All eleven of the upper gun deck’s 12-pounders lashed out as one in a titanic crash and roar, and the larboard side was swathed in a sudden cloud of sour-reeking smoke.

“My word!” Pomfret gasped. “Impressive, even so!”

“Hope ye remembered t’stuff some candle wax in yer ears,” Lewrie snickered. A moment later and the heavier 24-pounders bellowed even louder, and the concussion was strong enough to make his lungs flutter. Despite his own precautions, Lewrie’s ears rang.

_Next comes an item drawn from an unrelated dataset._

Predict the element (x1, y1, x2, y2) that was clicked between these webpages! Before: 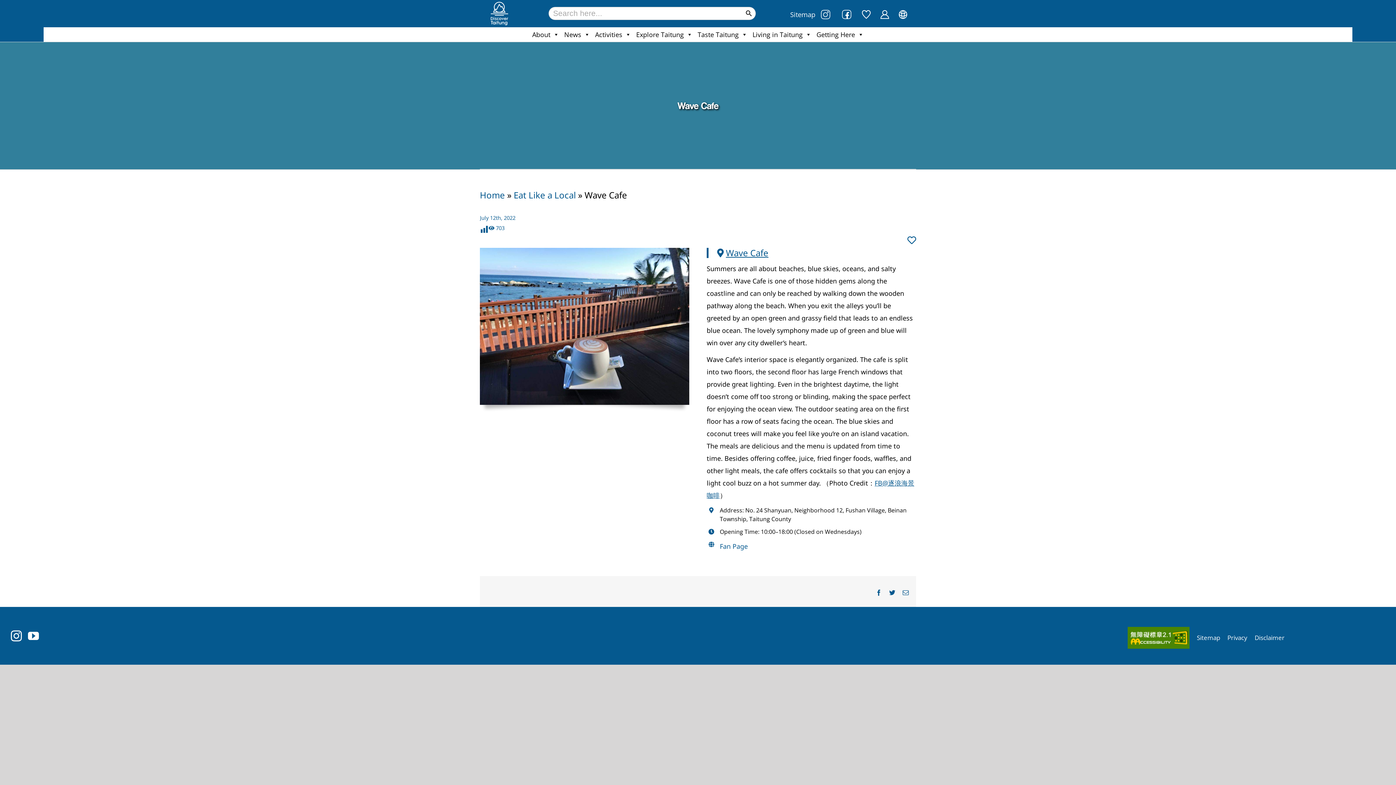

The ship rumbled and trembled as the guns of the larboard battery ran in to the stops of their breeching ropes, were re-loaded, and run out again, trundling tons of metal and gun carriages over the oak decks, with the squeal of wooden truck wheels added.

“Sounds like gastric distress,” Captain Pomfret japed with his smaller pocket telescope to his eye, again. “Egad, Captain Lewrie, I don’t think those soldiers are there any longer!”

Just before the guns delivered their second broadsides, Lewrie snatched a quick view of the headland and the battery, and saw that Pomfret was right; he could not see any Spanish casualties, but could espy a whole host of them running away, up towards the semaphore tower, in hopes that it might be out of range, or haring off along the rutted and dusty tracks to the East or West of the headland. Those lancers on their fine horses were galloping straight North into the foothills of the Sierra Alhamilla and the main road that led to Almeria, bent over their mounts’ necks and looking back in terror.

The upper-deck 12-pounders roared again, followed long seconds later by the massive 24-pounders, and the view was blotted out, again. By the time Sapphire had sailed past the battery and the guns could no longer bear, they fell silent, and the ship was put about for another run, after a full three broadsides.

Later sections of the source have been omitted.